Fuel shortages at Scottish airport a warning for winter
LONDON (Reuters) - Edinburgh airport said jet fuel supplies were being rationed on Tuesday because of a glitch discovered last week at a Scottish refinery owned by Ineos, a further sign Europe could be heading towards a supply crunch this winter.
Refinery maintenance and closures both in Europe and the U.S. is limiting the availability of oil products, making retailers and other consumers vulnerable to supply shocks.
A similar shortfall in wholesale oil product supplies in California had motorists gasping at record $5 (3.1 pounds) a gallon prices at the pump earlier this month.
The Grangemouth refinery halted supplies of jet fuel to Scottish airports last week, forcing them to rely on contingency stocks to avoid cancelling flights.
"There has been a shortage of aircraft fuel across Scottish airports caused by quality issues at Petroineos' Grangemouth refinery which has meant we have had to ration our supplies" Edinburgh airport said in a statement, adding it was still rationing fuel.
PetroIneos Trading is a joint venture between Petrochina and Ineos to supply crude to Ineos refineries in France and Scotland and market their fuel.
Elsewhere in Scotland, Glasgow airport said it had been able to maintain its flight schedule by using stocks held on site.
Fuel was still being rationed at Edinburgh airport on Tuesday, despite Ineos resolving the glitch at the refinery and restarting deliveries to Scottish airports on Monday.
Analysts say supply problems could become the norm this winter as inventories are low and there are fewer refineries operating in Europe and the U.S. than a year ago.
Earlier this month, a spike in California gasoline wholesale prices caused by shortages forced petrol stations to shut.

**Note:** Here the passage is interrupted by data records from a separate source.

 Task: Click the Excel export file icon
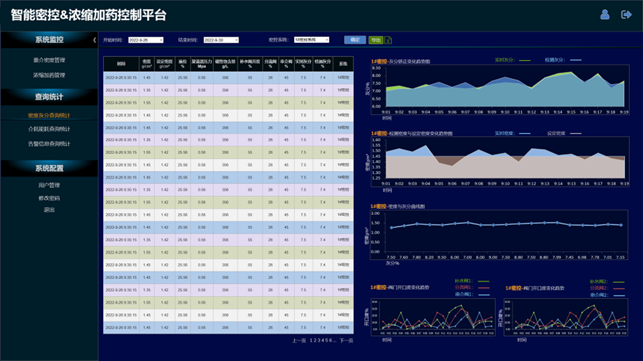[x=388, y=40]
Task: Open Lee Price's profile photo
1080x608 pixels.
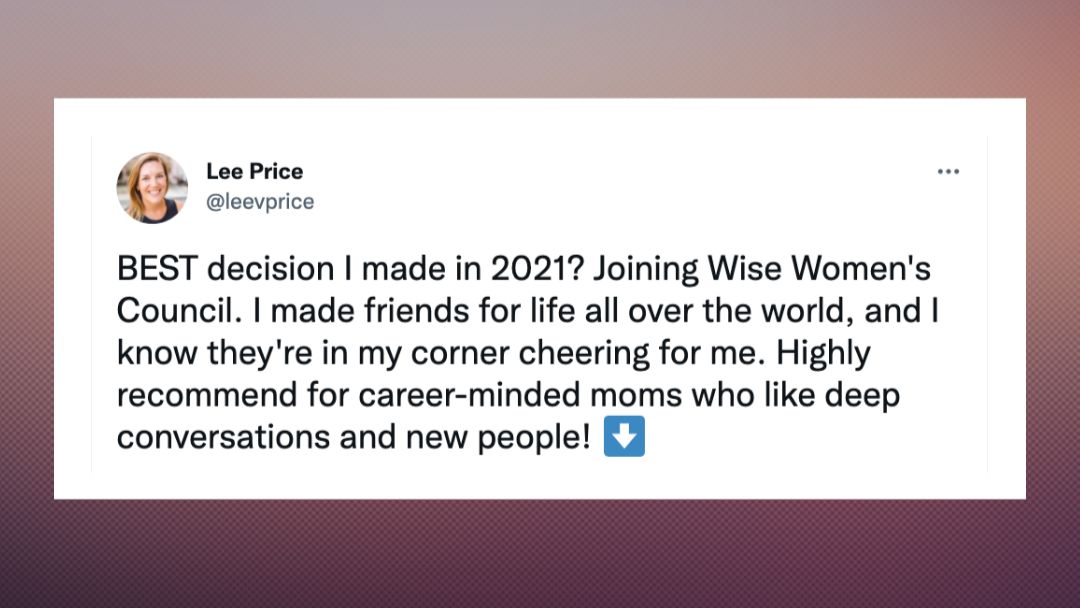Action: click(x=152, y=188)
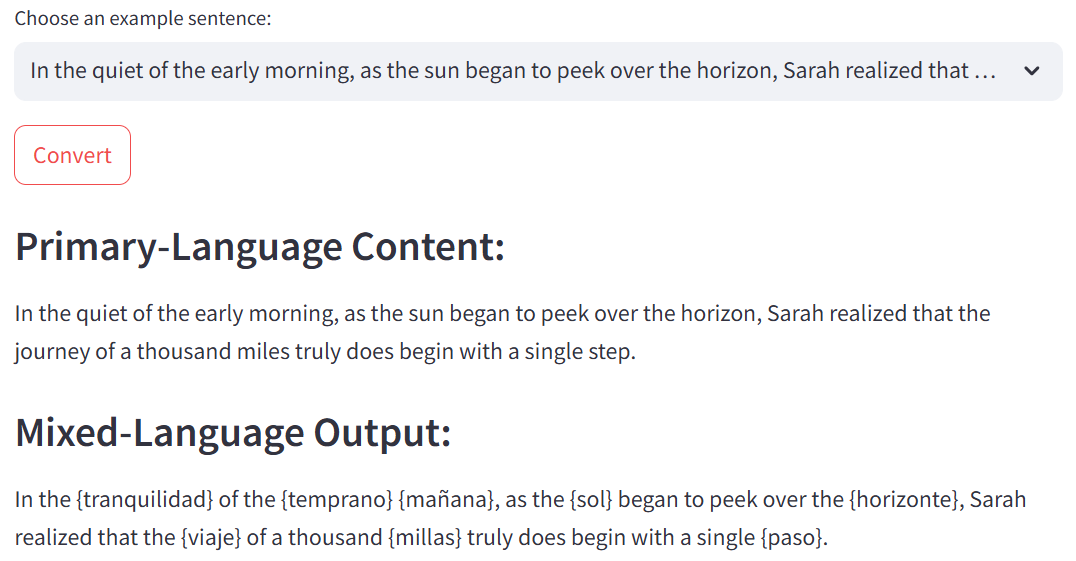
Task: Click the word {viaje} in the output
Action: tap(211, 538)
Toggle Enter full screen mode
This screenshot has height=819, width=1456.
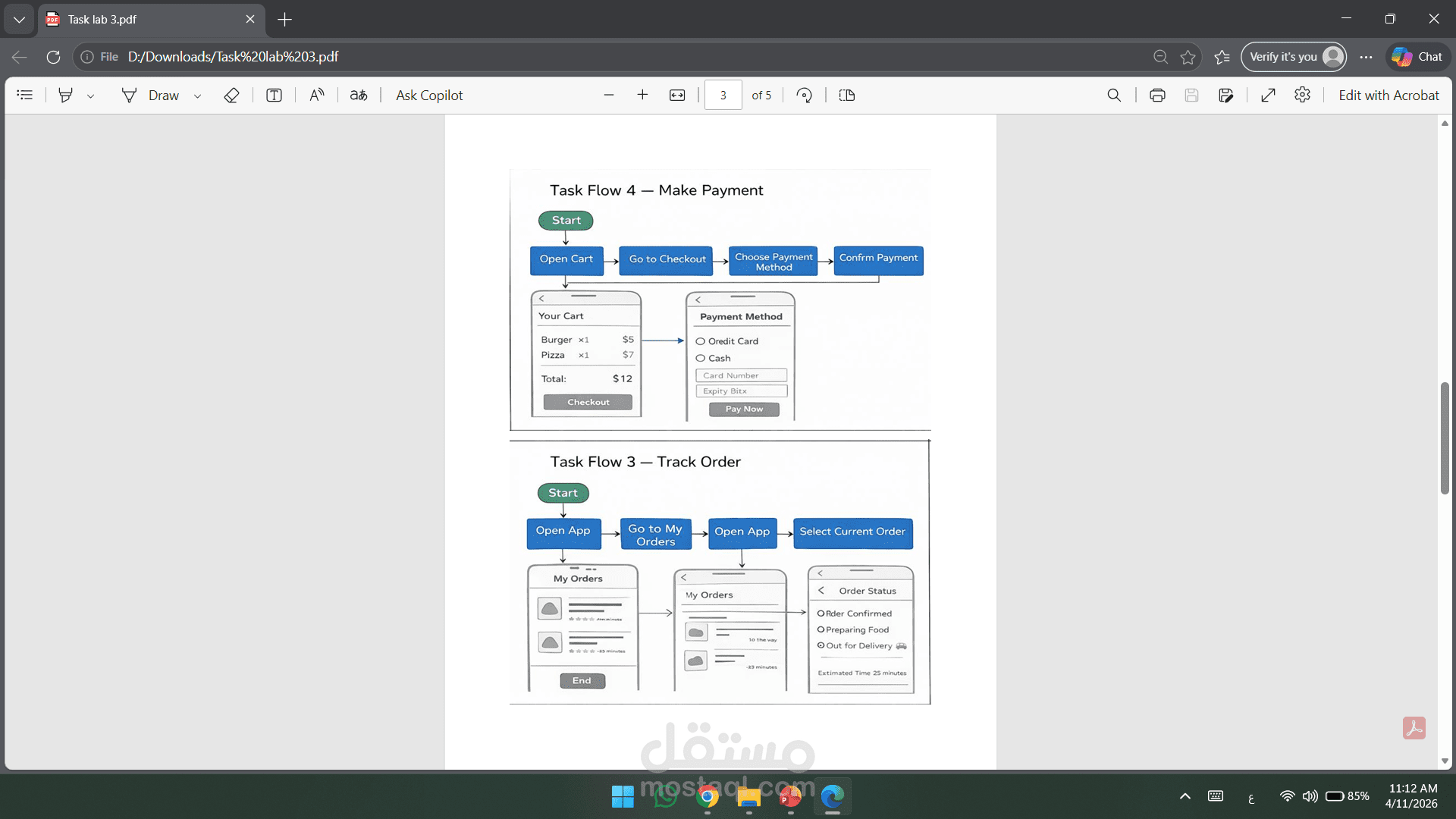(x=1267, y=95)
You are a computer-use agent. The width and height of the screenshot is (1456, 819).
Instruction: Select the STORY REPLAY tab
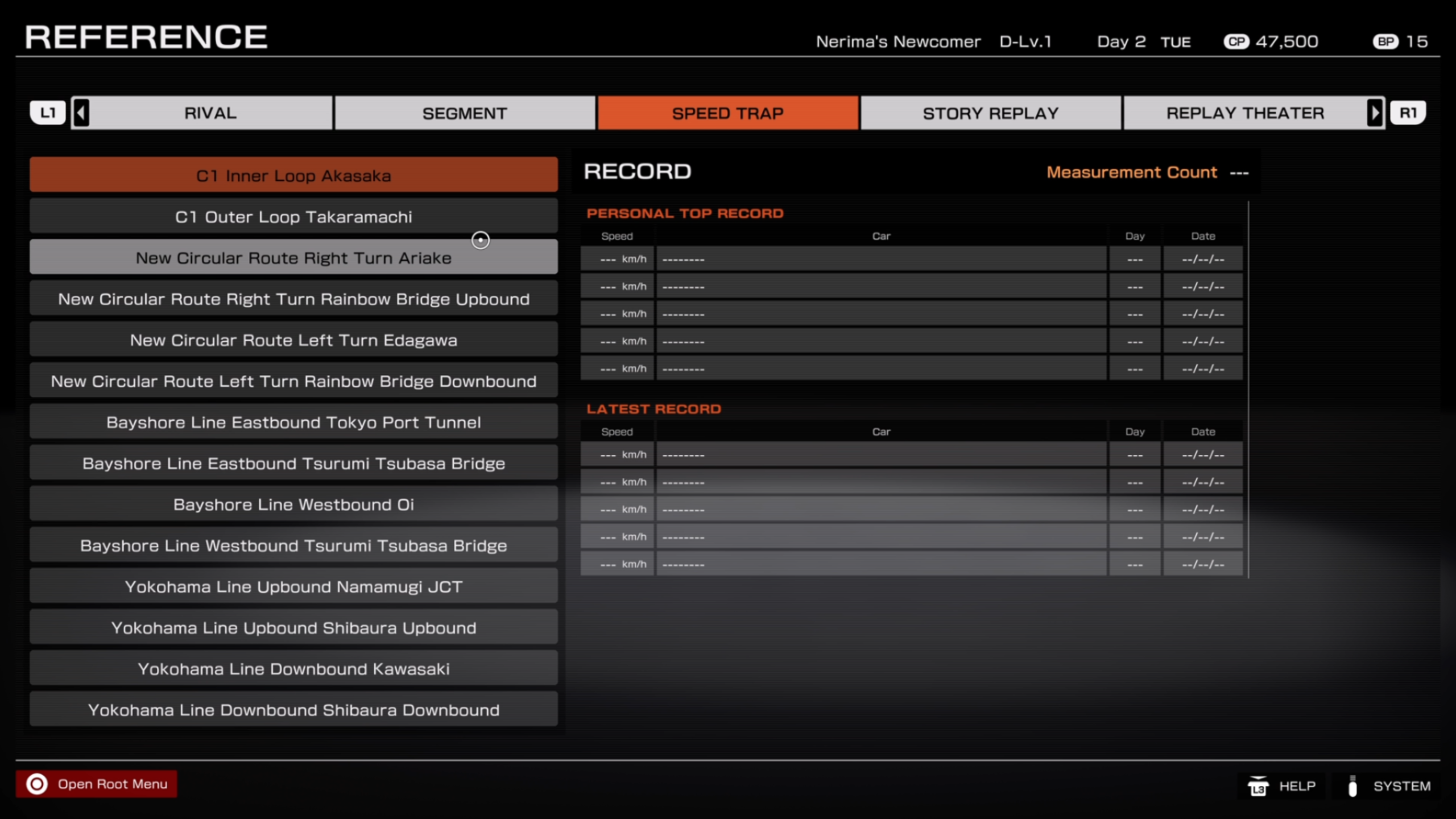tap(990, 113)
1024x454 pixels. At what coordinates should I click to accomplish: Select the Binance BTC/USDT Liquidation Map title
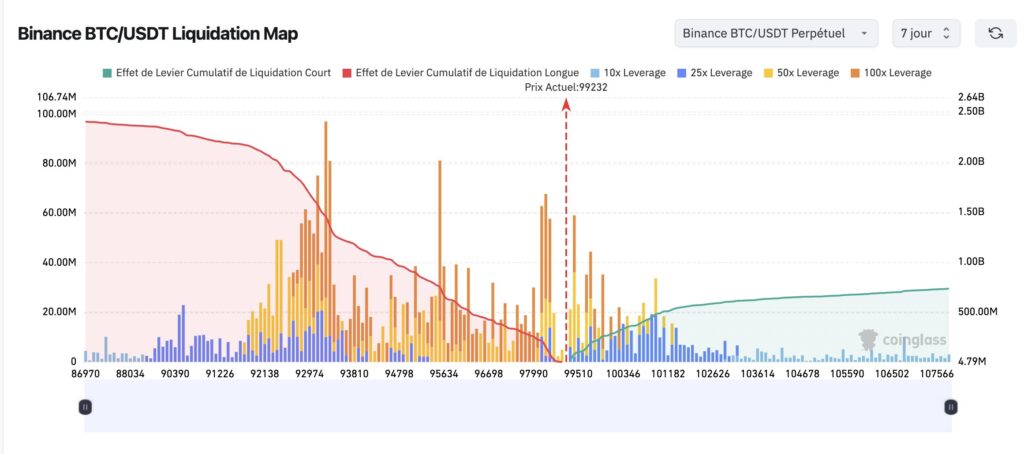pyautogui.click(x=158, y=33)
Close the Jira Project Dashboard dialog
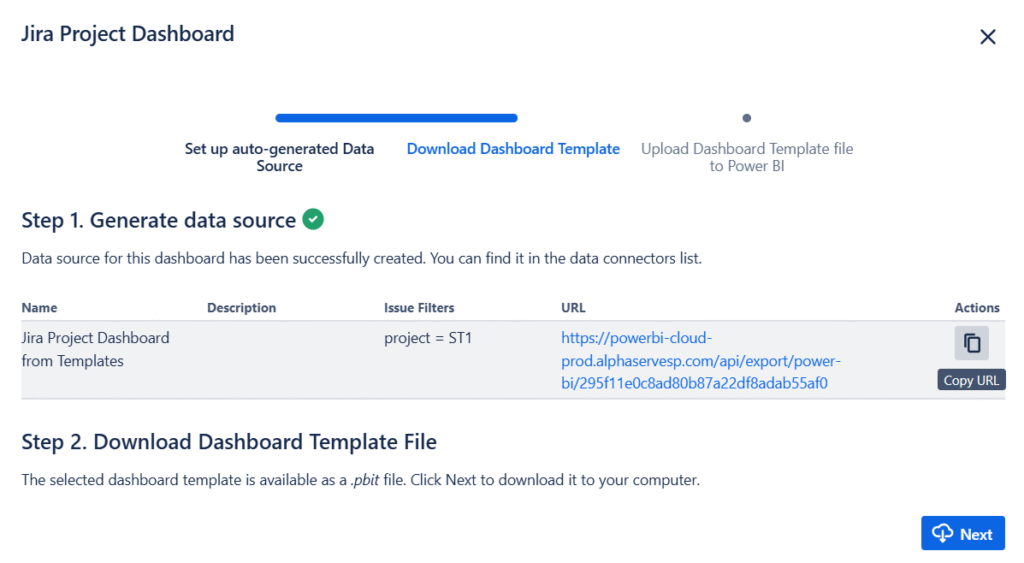The width and height of the screenshot is (1024, 563). click(x=987, y=37)
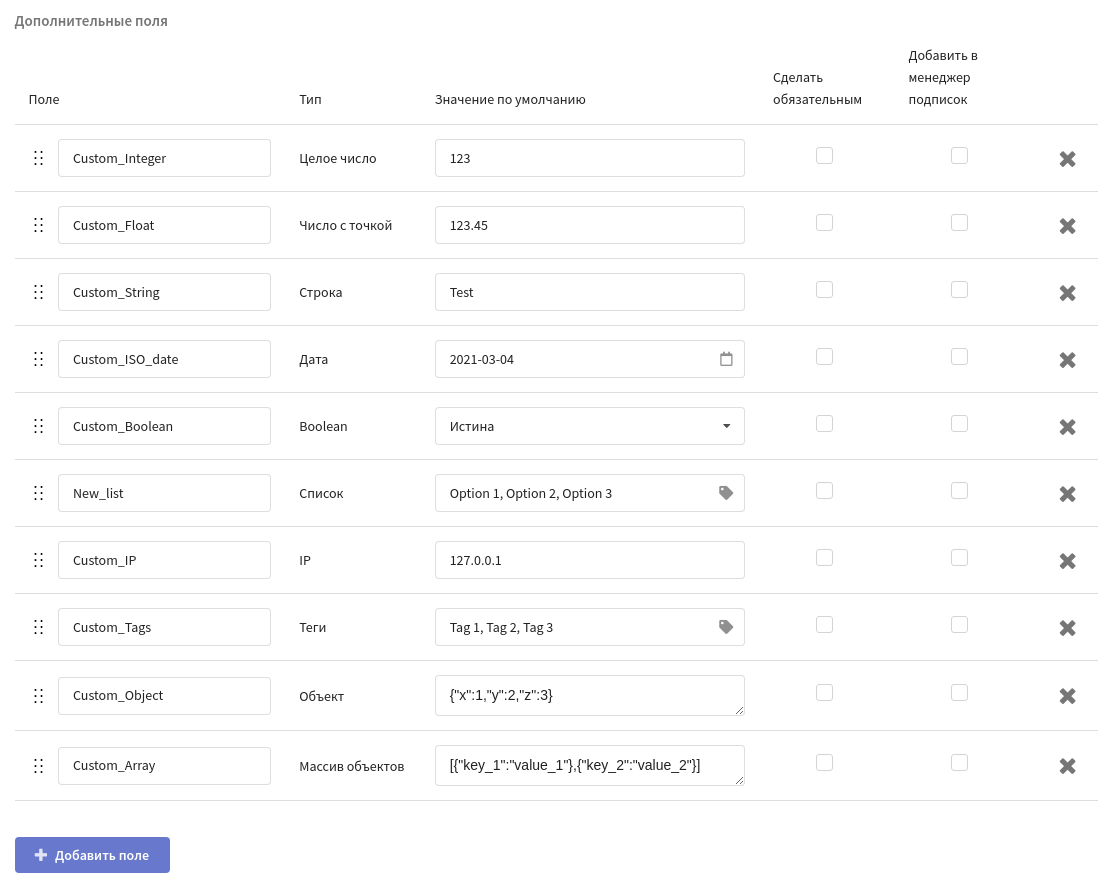1111x887 pixels.
Task: Click the drag handle for Custom_Float
Action: [38, 225]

Wholesale prices of distillate products like heating oil are already significantly higher in the region than a year ago, indicating distillate markets could be hit by similar supply problems.
Stocks are typically built up ahead of the winter, but are low this year because of a backwardated market structure which makes it expensive to hold product in storage. This is because product prices in a backwardated market fall further ahead, and are most expensive in the near term.
Distillate product stocks held in Europe's Amsterdam-Rotterdam-Antwerp were at the lowest since January on Thursday, while inventories in the U.S. have also fallen more sharply than expected.
High and volatile oil prices have also contributed to reluctance to build up storage supplies either side of the Atlantic.